Editor's note: Peter Doherty, a Nobel Prize-winning immunologist, is the author of "Their Fate is Our Fate: How birds foretell threats to our health and the world." The opinions expressed in this commentary are solely those of the author.
(CNN) -- Birds are a critical part of our ecological system. But more than ever, birds are threatened by human pollution and climate change.
We need the birds to eat insects, move seeds and pollen around, transfer nutrients from sea to land, clean up after the mass death of the annual Pacific salmon runs, or when a wild animal falls anywhere in a field or forest.
How could we enjoy spring without the birds flitting busily in our garden or dropping by to check out the flowers in our urban window box? Can you contemplate America without the soaring bald eagle, or even those scavengers like the pigeons and gulls that clean up discarded food scraps on our city streets and waterfronts? How diminished our lives would be without them.
Scavenging eagles and condors need hunters to behave responsibly and bury, or remove, the remains of any shot deer peppered with fragments of lead bullets. Loons, ducks and other water birds will be poisoned by lead bullets and lead fishing sinkers if we allow such objects to drop in their feeding space.
All sea and shore birds, even the puffins and guillemots of the otherwise pristine Aleutians, need us to make sure that no other heavy metals, like mercury and cadmium, are dumped in rivers and make their way across the oceans.
Birds like the terns, knots and shearwaters that migrate between the far north and deep, deep, south of our planet need people everywhere to cease and desist from filling in their wetland fuel stops and rest stations, and from constructing golfing resorts and factories in their feeding and breeding grounds.

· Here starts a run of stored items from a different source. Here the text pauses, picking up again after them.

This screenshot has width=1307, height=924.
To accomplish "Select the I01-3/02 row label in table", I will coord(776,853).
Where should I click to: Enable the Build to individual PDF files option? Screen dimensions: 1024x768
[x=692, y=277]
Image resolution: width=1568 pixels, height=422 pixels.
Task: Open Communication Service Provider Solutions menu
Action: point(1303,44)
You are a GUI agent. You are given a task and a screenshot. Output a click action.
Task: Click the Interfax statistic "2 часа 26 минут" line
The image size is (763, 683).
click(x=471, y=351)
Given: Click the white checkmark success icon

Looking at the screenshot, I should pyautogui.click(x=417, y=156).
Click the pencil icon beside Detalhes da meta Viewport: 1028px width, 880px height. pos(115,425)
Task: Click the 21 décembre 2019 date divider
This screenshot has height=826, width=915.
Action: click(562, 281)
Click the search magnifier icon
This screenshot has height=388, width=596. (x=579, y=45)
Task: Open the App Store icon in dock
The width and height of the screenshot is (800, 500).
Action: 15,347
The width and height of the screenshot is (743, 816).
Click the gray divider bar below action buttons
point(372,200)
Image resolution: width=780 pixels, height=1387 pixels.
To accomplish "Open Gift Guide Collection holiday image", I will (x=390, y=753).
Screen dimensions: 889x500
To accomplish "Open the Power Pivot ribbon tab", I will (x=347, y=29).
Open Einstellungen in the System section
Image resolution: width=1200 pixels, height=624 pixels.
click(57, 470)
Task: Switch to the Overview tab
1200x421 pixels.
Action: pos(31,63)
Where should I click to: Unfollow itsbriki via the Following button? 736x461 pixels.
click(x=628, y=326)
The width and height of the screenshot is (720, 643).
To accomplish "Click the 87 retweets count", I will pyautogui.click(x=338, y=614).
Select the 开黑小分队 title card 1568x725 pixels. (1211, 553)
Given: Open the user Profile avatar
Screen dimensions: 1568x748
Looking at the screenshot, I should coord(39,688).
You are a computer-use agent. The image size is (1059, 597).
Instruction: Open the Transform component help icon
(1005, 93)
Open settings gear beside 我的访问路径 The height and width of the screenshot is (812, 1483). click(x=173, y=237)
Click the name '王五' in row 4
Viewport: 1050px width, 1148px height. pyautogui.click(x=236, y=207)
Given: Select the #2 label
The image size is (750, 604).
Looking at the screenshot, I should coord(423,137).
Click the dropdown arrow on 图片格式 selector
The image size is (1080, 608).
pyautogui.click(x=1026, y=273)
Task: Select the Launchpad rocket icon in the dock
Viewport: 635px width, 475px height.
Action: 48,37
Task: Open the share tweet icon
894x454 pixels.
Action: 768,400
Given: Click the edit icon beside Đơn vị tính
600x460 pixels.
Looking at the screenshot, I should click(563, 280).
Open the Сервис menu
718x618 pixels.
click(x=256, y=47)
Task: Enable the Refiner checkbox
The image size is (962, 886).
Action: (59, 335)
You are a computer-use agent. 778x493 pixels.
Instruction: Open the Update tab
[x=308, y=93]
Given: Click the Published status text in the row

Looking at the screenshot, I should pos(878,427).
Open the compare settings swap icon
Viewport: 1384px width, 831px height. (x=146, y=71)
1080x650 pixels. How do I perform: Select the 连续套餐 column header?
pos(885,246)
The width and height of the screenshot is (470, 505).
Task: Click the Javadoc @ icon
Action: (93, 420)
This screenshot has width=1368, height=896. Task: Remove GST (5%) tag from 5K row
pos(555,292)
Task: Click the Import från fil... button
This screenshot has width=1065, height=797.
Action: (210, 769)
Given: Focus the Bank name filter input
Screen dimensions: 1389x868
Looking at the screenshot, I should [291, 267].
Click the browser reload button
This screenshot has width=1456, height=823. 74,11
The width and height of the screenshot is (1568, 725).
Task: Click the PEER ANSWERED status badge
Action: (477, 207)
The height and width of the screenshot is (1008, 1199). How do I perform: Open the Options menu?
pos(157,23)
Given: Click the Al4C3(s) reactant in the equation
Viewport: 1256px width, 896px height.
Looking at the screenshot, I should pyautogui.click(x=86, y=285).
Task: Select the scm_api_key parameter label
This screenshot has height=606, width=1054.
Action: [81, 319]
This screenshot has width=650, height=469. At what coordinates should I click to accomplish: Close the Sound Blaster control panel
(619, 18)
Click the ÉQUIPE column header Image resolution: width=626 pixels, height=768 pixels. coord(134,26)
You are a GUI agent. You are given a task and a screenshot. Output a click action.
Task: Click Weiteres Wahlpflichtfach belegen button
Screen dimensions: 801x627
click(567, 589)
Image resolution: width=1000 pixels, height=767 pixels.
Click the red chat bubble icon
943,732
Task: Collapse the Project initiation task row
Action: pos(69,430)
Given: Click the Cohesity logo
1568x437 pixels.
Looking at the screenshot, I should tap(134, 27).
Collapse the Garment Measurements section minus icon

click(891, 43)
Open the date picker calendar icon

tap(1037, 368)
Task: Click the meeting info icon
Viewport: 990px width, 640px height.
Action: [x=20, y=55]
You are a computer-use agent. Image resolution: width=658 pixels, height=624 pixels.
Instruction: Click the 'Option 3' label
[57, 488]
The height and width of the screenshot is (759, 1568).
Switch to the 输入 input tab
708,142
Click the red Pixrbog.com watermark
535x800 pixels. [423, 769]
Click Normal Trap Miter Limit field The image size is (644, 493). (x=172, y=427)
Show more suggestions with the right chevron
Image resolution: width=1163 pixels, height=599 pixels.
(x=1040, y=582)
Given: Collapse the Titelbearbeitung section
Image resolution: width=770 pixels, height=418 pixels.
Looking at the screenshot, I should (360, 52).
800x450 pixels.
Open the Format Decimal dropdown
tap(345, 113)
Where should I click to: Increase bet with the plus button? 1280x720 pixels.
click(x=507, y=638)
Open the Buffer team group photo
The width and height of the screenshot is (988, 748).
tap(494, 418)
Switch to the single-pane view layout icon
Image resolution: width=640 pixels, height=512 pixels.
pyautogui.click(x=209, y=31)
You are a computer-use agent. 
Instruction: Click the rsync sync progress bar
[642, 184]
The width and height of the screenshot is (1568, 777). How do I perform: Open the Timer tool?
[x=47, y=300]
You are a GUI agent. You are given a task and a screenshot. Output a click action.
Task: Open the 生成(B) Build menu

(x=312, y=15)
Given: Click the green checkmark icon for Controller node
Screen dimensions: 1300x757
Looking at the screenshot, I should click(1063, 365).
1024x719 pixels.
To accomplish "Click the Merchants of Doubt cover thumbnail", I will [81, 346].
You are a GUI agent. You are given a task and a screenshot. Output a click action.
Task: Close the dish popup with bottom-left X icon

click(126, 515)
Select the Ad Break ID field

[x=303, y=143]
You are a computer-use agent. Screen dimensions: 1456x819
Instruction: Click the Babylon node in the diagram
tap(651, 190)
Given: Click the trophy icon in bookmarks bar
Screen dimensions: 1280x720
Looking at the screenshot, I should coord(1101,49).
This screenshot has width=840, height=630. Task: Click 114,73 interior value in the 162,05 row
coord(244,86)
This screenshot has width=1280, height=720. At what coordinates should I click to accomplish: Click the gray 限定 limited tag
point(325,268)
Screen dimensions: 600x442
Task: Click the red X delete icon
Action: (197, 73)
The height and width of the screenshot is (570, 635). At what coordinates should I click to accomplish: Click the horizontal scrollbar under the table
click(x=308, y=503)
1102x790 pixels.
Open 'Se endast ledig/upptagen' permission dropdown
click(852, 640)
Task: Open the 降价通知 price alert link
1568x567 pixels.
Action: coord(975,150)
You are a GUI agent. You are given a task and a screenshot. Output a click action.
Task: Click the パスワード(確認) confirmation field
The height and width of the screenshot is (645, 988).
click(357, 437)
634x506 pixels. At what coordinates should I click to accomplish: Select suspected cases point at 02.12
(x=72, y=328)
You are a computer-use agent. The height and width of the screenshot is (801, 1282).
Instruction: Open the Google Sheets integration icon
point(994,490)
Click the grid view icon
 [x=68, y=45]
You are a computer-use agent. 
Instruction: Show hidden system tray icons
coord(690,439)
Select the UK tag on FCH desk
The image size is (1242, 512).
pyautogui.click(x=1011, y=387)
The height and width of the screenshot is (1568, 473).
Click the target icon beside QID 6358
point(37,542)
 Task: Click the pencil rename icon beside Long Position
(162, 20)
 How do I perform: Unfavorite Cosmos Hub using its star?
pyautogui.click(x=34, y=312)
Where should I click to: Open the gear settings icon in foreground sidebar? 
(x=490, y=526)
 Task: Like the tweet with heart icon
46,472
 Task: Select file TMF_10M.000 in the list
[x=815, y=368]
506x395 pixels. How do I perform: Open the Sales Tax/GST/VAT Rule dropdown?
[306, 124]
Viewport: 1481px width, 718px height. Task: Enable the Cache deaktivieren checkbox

Seabirds are among the most endangered vertebrate species on the planet, with the International Union for Conservation of Nature classifying 97 species as globally threatened, and 17 in the highest category of critically threatened. Of greatest concern are the pelicans of the southern oceans and the spectacular, but slow-breeding albatross.
Plastic bags must be eliminated from natural environments so sea and shore birds don't mistakenly carry such debris back to feed their chicks, with invariably lethal consequences. The albatross, cormorants and herons need us to stop over-fishing and compromising their normal food supply.
The pelicans, penguins and all the birds that inhabit, or visit, our coastlines need us to ensure that we do not dump oil into gulfs and bays, or release so much carbon dioxide into the atmosphere that the oceans turn acidic and we lose the mussels and oysters, the mass of calcareous plankton that feeds so many creatures, and the coral reefs that nurture enormous numbers of edible species.
We must act now to stop the process of global warming so that non-migratory bird species do not die from heat exhaustion on what were safe mountaintop habitats. Any pregnant mammal can look for a cooler spot, but birds can't easily move their already laid eggs when air temperatures suddenly rise to the point where embryonic death is inevitable. Hotter environments also lead to mosquito-borne pathogens, such as the West Nile virus that kills corvids (like the yellow-billed magpies), horses and people.
The birds need us to measure, observe and count them so we know what is happening and have data to use against the deliberately ignorant, the infinitely greedy, corrupt and stupid who are poisoning our planet and robbing us of our future. There are never enough dollars to pay for monitoring the environment so that we can know what's happening with wildlife.
If you care about our future, then become a citizen scientist. You don't need any training, and if you love being in the natural world, you will enjoy the experience even if you hated high school physics and chemistry.
Help the ornithologists and other researchers by joining the National Audubon Society and participating in its backyard bird count or, if you are still mobile and vigorous, the Christmas bird count. Check out where, for example, you might spend some vacation time participating in catch and release surveys to measure the nutritional status of those magnificent, feathered, long-distance migrants.
All such data is fed back into the e-bird TeraGrid database operated by Cornell University for analysis by trained professionals and, for that matter, by anyone, anywhere in the world who wants to access it. Use social media and any means at your disposal to raise awareness about what's happening with the birds. You might even try to persuade politicians to engage with verifiable reality.
Think about it: We share this small green planet. As they fly, feed and nest, the birds monitor the health of the natural world for us, provided that we, in turn, make the effort to access that key information.
The birds and humans are both large, complex and ultimately vulnerable organisms that inhabit the top of the food chain. At the end of the day, their fate will be our fate.